[PROBLEM REQUIREMENTS]: Identify the line with "You are a computer-use agent. 656x369 pixels."; copy word for word that line and every one after it, to the end of the listing. Exclude pictures.

══ DATA SHOWN ══

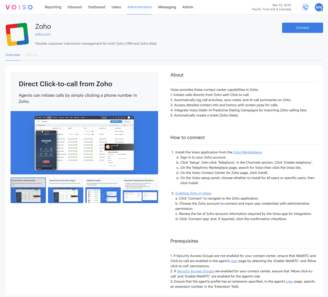
Task: Open the Reporting section
Action: (x=53, y=7)

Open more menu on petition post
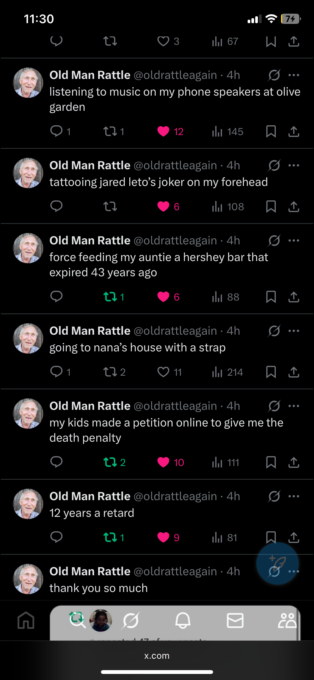pyautogui.click(x=294, y=406)
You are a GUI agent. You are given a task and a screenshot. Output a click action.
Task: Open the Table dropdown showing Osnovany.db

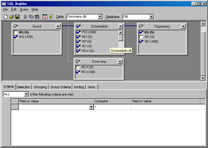[100, 17]
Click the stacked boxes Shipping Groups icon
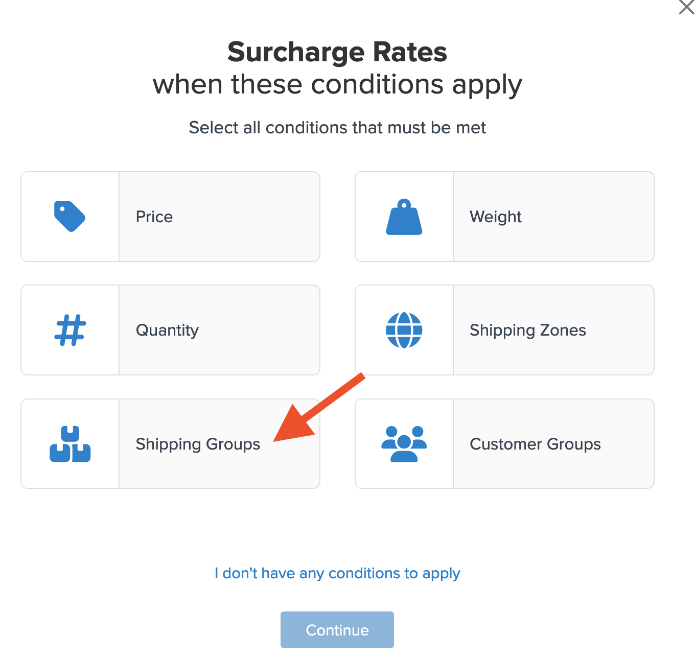Screen dimensions: 695x661 pos(70,444)
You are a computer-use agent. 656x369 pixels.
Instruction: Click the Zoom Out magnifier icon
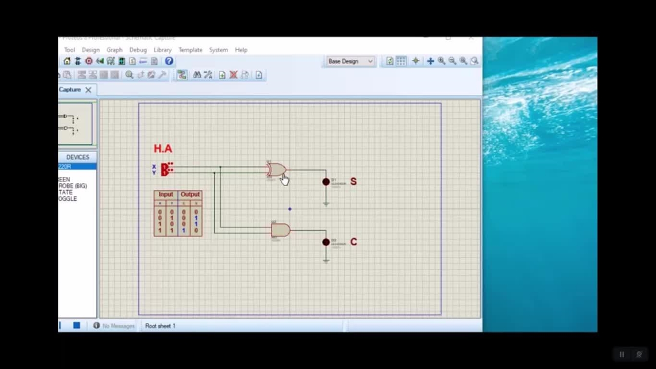coord(452,61)
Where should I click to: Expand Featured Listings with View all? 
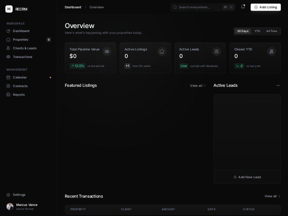198,86
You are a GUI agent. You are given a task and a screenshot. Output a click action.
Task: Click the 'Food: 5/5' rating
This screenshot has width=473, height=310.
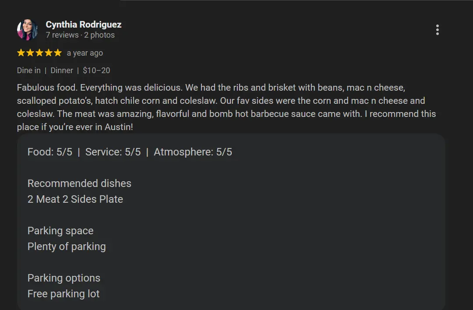click(50, 152)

═══

[RESPONSE TO THIS TASK]:
You are a computer-use agent. 656x369 pixels.
Instruction: Click the Zoom Out magnifier icon
coord(452,61)
Where should I click to: Expand Featured Listings with View all? 
198,86
You are a GUI agent. You are given a task and a screenshot. Output a click action.
Task: Click the 'Food: 5/5' rating
This screenshot has width=473, height=310.
click(50, 152)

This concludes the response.